## Passage for review

On Fri, Jul 18, 2025 at 12:56:55PM +0200, Florian Weimer wrote:
> * Daniel P. Berrangé:

[...]

> You don't know that if you are reviewing an unsolicited contribution, or
> a contribution not directly targeted at Fedora.  You don't set the rules
> for those.
> 
> > IMHO that is materially different, because the former is only a problem
> > for the small subset of untrustworthy developers who deliberately ignore
> > their obligations, while the latter problem can unwittingly affect any
> > developer who uses the tools no matter how diligen tthey are.
> 
> I disagree.  Today, we only have approval of licenses, not approval of
> content.  Maintainers are not required to check that content they import
> from upstream or other upstream-associated sources (such as a patch
> posted on an upstream mailing list) is actually covered by the declared
> license or the license implied by association with the specific upstream
> project.

As this discussion shows, there are still many open questions here.

One of the guidelines I heard for evaluating LLM-generated code is,
asking yourself: "is it misleading?"  I know it's a loaded question that
needs unpacking.  Take the case where the code is entirely generated by
an LLM.  Now, putting the human who wrote the prompt as an "author" is
ethically wrong and misleading.  Same goes for using some kind of
restrictive license on that code — on what basis should this be decided,
if any at all?  (I'm not asking for an answer here.)

## Data excerpts
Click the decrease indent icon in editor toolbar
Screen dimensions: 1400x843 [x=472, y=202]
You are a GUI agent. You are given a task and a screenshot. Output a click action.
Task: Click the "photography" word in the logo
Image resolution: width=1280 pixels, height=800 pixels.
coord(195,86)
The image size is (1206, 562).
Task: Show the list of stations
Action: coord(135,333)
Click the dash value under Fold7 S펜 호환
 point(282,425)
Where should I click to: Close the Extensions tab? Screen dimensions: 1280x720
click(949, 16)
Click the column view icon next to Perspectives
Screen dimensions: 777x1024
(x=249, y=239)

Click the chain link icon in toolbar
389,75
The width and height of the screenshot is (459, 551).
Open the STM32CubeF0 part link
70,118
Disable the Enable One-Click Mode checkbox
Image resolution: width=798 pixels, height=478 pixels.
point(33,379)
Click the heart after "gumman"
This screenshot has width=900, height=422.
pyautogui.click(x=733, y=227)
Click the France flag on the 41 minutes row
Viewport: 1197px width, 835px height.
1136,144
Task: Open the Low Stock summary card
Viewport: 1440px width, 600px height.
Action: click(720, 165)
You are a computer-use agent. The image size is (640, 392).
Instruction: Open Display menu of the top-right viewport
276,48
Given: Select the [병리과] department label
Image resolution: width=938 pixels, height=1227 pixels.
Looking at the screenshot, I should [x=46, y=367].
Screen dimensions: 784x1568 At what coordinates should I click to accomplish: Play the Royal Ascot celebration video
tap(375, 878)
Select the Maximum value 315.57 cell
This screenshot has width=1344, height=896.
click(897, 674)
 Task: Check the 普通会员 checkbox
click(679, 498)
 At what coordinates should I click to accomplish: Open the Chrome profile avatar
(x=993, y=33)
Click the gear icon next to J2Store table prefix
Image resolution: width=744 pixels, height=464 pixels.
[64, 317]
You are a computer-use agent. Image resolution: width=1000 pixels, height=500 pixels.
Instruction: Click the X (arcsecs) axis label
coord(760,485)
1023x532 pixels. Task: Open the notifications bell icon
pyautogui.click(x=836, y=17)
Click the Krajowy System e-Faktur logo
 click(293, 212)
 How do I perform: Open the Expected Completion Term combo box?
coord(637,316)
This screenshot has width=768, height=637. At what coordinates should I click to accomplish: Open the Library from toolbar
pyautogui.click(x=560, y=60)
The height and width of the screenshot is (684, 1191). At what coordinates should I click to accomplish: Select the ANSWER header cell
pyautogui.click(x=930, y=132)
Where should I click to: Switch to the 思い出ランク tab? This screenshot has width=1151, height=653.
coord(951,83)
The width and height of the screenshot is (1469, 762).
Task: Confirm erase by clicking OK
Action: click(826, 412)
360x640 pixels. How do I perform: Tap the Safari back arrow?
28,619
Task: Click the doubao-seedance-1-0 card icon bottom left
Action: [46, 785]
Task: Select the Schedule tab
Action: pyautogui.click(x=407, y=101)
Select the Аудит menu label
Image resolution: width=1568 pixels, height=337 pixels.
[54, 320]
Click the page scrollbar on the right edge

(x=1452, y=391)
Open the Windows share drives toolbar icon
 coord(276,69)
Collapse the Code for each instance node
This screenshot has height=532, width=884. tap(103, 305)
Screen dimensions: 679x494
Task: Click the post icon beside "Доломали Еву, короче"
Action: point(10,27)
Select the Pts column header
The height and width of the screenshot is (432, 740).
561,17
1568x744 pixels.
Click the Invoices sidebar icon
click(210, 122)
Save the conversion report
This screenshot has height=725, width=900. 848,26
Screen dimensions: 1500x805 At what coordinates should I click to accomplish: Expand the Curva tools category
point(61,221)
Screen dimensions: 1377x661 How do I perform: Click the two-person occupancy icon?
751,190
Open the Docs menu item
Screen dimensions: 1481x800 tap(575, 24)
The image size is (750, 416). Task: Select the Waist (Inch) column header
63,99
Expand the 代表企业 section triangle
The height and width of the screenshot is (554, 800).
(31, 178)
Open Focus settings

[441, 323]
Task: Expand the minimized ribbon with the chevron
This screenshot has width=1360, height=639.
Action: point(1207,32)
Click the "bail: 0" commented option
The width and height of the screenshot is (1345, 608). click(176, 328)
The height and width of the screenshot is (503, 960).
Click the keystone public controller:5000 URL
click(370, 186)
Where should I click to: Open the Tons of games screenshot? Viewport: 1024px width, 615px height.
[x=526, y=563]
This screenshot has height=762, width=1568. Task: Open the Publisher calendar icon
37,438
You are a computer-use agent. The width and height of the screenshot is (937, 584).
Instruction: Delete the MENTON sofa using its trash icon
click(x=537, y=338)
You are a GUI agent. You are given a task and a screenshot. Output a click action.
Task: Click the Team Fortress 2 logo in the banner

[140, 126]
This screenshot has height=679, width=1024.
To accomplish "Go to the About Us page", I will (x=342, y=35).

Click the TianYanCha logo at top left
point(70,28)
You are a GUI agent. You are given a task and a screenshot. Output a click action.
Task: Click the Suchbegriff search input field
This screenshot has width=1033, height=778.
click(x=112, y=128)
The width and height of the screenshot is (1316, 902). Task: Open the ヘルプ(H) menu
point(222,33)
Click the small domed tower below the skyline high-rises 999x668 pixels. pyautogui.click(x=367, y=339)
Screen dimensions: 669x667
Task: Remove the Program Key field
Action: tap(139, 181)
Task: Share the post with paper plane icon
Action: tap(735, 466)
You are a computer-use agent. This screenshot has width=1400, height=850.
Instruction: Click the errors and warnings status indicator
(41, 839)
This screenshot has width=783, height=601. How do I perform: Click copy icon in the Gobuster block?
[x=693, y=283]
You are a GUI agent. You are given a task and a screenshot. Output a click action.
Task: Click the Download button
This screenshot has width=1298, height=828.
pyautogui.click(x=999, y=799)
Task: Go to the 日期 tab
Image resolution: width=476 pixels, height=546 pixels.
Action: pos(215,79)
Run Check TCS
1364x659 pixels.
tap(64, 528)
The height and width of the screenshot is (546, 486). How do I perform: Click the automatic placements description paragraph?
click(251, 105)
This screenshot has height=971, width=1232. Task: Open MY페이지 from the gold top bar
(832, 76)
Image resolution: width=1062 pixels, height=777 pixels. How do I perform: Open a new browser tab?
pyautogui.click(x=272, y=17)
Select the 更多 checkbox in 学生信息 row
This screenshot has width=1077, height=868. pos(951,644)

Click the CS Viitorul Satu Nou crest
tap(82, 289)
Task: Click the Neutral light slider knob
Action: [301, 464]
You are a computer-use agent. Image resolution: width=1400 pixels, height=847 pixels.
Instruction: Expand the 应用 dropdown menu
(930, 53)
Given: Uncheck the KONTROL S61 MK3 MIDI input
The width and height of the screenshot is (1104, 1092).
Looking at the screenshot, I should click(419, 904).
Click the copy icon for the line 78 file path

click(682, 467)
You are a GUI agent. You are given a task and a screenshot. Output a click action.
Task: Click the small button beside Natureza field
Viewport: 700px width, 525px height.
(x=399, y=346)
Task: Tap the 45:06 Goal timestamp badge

## Tasks to perform
a. List every person and every project named in the mailing-list message on LLM-generated code.
b. Continue the mailing-list message on LLM-generated code, starting after its final sentence.

## Answers below
a. Florian Weimer; Daniel P. Berrangé; Fedora

b.
Some "common sense guidelines" that Fedora could explicitly spell out:

  - Do your best to not mix up man and machine.  If you're not sure,
    delcare precisely what you did when submitting code authored by
    LLMs or LRMs.

  - Make sure you understand the LLM-generated code you're submitting.
    Meaning, don't put the "burden of untangling" what is human and
    machine from what you submitted on reviewers / maintainers.  

  - As Richard Fontana noted in this thread, consistently "mark" the AI
    content using explicit tags such as:
    
        "Assisted-by:" or "Generated-by:", or "Co-authored-by:", etc

    The human should go further and spell out what is human-authored vs.
    machine-authored, or what was the extent of your own editing or
    modification.  Plainly and clearly explain the truth in Git commit
    messages, source file comments, etc.